[Data excerpts]
-- -- --

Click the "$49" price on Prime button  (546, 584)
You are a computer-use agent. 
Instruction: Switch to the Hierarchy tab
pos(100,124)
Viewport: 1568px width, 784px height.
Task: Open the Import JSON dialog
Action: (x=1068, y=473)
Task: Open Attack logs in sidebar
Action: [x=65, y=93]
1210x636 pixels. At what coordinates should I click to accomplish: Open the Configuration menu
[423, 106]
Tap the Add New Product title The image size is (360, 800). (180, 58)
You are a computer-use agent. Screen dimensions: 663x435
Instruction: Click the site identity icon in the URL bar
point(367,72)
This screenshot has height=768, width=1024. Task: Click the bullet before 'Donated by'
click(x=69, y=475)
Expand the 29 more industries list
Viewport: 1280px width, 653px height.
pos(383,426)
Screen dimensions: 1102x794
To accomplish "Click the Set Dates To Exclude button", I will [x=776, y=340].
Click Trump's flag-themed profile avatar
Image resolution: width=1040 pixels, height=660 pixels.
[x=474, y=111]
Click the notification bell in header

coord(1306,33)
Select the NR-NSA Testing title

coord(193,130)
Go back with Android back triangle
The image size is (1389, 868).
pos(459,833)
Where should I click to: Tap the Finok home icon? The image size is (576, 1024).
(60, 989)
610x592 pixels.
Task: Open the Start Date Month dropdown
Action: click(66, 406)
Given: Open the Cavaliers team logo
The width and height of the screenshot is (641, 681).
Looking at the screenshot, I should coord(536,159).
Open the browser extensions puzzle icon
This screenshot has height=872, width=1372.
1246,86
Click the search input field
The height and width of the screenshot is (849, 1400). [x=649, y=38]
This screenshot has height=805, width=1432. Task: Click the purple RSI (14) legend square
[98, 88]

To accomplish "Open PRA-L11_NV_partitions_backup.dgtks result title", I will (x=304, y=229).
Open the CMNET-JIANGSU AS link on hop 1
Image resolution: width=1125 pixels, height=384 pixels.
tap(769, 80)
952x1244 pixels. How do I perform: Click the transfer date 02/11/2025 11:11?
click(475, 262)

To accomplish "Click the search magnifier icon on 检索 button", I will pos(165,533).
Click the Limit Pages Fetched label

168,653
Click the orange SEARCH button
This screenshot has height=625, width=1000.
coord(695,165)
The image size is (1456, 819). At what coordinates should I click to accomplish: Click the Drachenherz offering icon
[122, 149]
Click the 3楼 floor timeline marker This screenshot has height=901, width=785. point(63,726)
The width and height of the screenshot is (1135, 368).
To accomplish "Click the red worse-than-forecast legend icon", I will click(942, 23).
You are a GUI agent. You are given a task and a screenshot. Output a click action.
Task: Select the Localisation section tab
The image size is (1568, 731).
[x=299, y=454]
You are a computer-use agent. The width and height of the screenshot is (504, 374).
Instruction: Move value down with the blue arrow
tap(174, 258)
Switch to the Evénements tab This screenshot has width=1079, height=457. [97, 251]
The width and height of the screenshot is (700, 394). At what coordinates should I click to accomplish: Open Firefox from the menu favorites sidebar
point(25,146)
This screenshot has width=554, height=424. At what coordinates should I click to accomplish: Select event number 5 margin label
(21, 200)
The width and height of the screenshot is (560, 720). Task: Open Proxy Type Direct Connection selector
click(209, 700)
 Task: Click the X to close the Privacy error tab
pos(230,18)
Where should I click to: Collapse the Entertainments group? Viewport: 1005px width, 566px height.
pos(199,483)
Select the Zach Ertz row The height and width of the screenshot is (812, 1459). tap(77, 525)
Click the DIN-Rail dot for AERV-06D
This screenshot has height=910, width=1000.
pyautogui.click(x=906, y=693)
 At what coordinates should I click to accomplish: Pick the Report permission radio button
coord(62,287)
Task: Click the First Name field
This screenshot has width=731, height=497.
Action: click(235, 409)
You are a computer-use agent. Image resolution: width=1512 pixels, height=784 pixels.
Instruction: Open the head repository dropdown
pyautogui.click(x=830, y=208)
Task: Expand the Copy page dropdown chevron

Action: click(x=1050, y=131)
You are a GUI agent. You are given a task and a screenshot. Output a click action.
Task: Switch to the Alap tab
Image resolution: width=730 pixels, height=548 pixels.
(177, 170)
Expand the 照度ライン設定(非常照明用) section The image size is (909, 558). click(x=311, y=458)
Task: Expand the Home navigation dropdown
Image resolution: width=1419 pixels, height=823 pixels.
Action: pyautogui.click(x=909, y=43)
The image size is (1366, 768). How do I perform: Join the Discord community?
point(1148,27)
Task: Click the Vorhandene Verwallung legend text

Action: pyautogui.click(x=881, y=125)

-- -- --

--- Description of the task ---
Exactly repeat the lines from the line that contains "Expand the 照度ライン設定(非常照明用)" to the end of the entries, both included, and leave out all other lines.

--- Exercise answer ---
Expand the 照度ライン設定(非常照明用) section The image size is (909, 558). click(x=311, y=458)
Task: Expand the Home navigation dropdown
Image resolution: width=1419 pixels, height=823 pixels.
Action: pyautogui.click(x=909, y=43)
The image size is (1366, 768). How do I perform: Join the Discord community?
point(1148,27)
Task: Click the Vorhandene Verwallung legend text

Action: pyautogui.click(x=881, y=125)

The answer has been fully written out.